Живой пример — страница 84 из 85

В «Уроке немецкого», как и в других своих романах, Ленц не дает широкого социального спектра. Страх, гнев, боль, бессилие, отчаяние, тупая жестокость того времени сосредоточиваются у него на узком пространстве — они воплощены в отношениях двух бывших друзей, ставших врагами. Но эти отношения имеют привычный у Ленца «модельный» характер. За расколом друзей откровенно просвечивает раскол Германии, издавна поражающей мир соединением высочайшей духовной культуры и самой грубой военщины, демократии и диктатуры, свободы и насилия. Пруссаческую, тупо марширующую, слепо и педантично выполняющую любой приказ начальства Германию воплощает полицейский Оле Йепсен.

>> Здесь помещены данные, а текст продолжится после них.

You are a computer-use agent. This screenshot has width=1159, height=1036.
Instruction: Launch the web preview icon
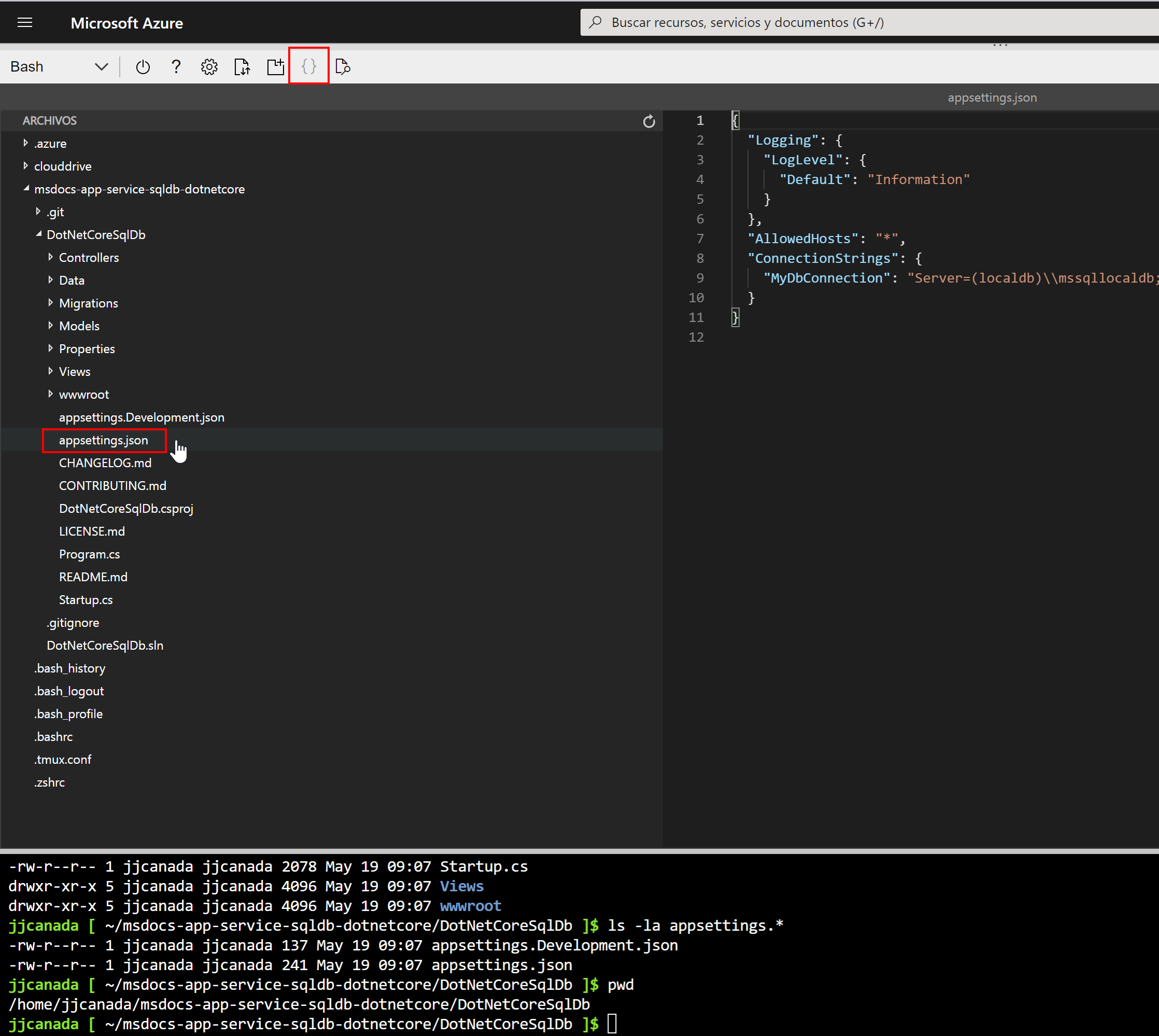pyautogui.click(x=342, y=66)
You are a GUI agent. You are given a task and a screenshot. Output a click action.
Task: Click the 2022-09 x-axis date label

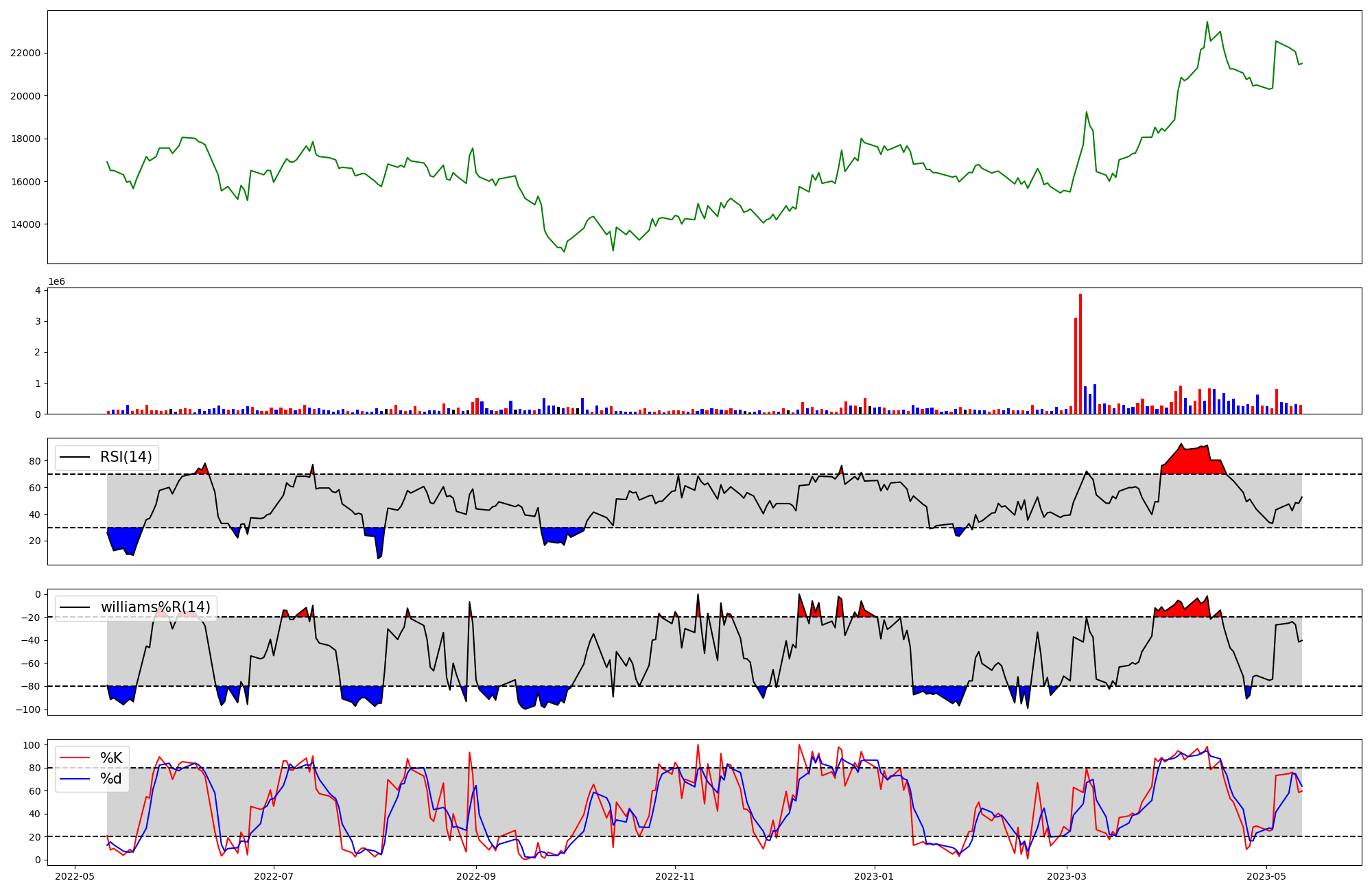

Другую, духовно раскованную, истинно демократическую, устремленную к высоким гуманным идеалам Германию — художник Макс Людвиг Нансен.

«Урок немецкого», если считать вместе с переводами на другие языки, удостоился по статистике самого большого тиража среди произведений послевоенной западноевропейской литературы. Серьезность и глубина нравственной проблематики, решенной выразительными художественными средствами (важнейшим из которых стало описание внешности, обнажающее — как это делает кисть подлинного художника — глубинную суть образа), сделали имя Ленца одним из самых авторитетных среди западногерманских писателей. Но большая слава — это и большая ответственность. После «Урока немецкого» каждое новое произведение Ленца было «обречено» на самое пристальное и пристрастное внимание.


* * *

Долгое время Ленц избирал для своих произведений экзотический или «никакой», чисто условный ландшафт: он был сосредоточен на моральной проблематике в ее «общечеловеческом» аспекте. В 1973 году, вскоре после выхода романа «Живой пример», он, беседуя с журналистами, уже охотно признал себя «почвенником» — в смысле приверженности к определенному месту действия: «То, что имеет непреходящее значение, возникло на ограниченном пространстве: Дублин, Джефферсон, четырнадцать районов Рима, Гюллен, Санкт-Петербург, Берлин — Александерплац — мировая литература обязана своим происхождением конкретному месту, предполагает близость к нему, обозримую топографию».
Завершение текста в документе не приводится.